BRIEF DESCRIPTION OF THE DRAWING

Other features and advantages of the present invention will be more readily apparent upon reading the following description of currently preferred exemplified embodiments of the invention with reference to the accompanying drawing, in which:

FIG. 1 is a schematic diagram of software modules for motion control;

FIG. 2 shows schematically a technology packet with technology objects for positioning;

FIG. 3 is a scenario for licensing and access authorization of software modules on a device by using value points;

FIG. 4 is a scenario for licensing and access authorization of software modules for several networked devices by using value points;

FIG. 5 shows the internal organization of a Multi-Media-Card (MMC) memory card; and

FIG. 6 shows schematically a diagram of the connection between control devices and a server via an Ethernet or Internet link.

DETAILED DESCRIPTION OF PREFERRED EMBODIMENTS

Throughout all the Figures, same or corresponding elements are generally indicated by same reference numerals. These depicted embodiments are to be understood as illustrative of the invention and not as limiting in any way. It should also be understood that the drawings are not necessarily to scale and that the embodiments are sometimes illustrated by graphic symbols, phantom lines, diagrammatic representations and fragmentary views. In certain instances, details which are not necessary for an understanding of the present invention or which render other details difficult to perceive may have been omitted.

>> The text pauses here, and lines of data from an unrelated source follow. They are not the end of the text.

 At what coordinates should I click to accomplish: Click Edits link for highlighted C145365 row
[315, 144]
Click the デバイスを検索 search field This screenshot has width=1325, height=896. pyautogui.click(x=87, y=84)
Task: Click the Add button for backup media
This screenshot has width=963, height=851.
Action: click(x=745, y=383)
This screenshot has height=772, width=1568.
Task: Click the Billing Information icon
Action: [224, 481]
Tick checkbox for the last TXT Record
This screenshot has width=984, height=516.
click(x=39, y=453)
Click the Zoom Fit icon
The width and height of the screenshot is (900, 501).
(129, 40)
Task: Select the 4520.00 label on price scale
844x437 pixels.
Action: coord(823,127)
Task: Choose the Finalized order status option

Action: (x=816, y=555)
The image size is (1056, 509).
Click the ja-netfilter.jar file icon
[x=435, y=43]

Turning now to the drawing, and in particular to FIG. 1, there is shown a schematic diagram of software modules for a motion controller. A motion controller typically includes a basic system BS and software modules POS (Positioning), GL (Synchronization), KS (Radial Cam), IP (Interpolation), which a user can acquire to fit specific requirements and applications. The software modules represent technology packets for certain functionalities and can include additional technology objects. The software modules of the motion controller are indicated schematically in FIG. 1 by rectangles. In addition to the basic system BS, a user or purchaser can acquire software modules (POS) for positioning, (GL) for synchronization, (KS) for radial cam disks, and/or (IP) for interpolation. The user can also purchase a total package that includes Positioning, Synchronization, Radial Cams, and Interpolation in a single software module GP. In addition to the typical functionalities for motion control devices, a user or customer can also acquire software modules K (Plastic) or WT (Additional Technologies) for specific technologies. As indicated in FIG. 1, the software component K (plastic) can be acquired for motion control devices that are intended to be used specifically for machining plastic. As also indicated in FIG. 1, specific software components WT can be required for additional technologies. A valuation in the form of value points is associated with all the illustrated software modules. A user can flexibly use the desired software modules by staying within the number of the acquired value points (licensing). Accordingly, a user can scale the motion control device simply by using certain software modules and thereby customize the control tasks.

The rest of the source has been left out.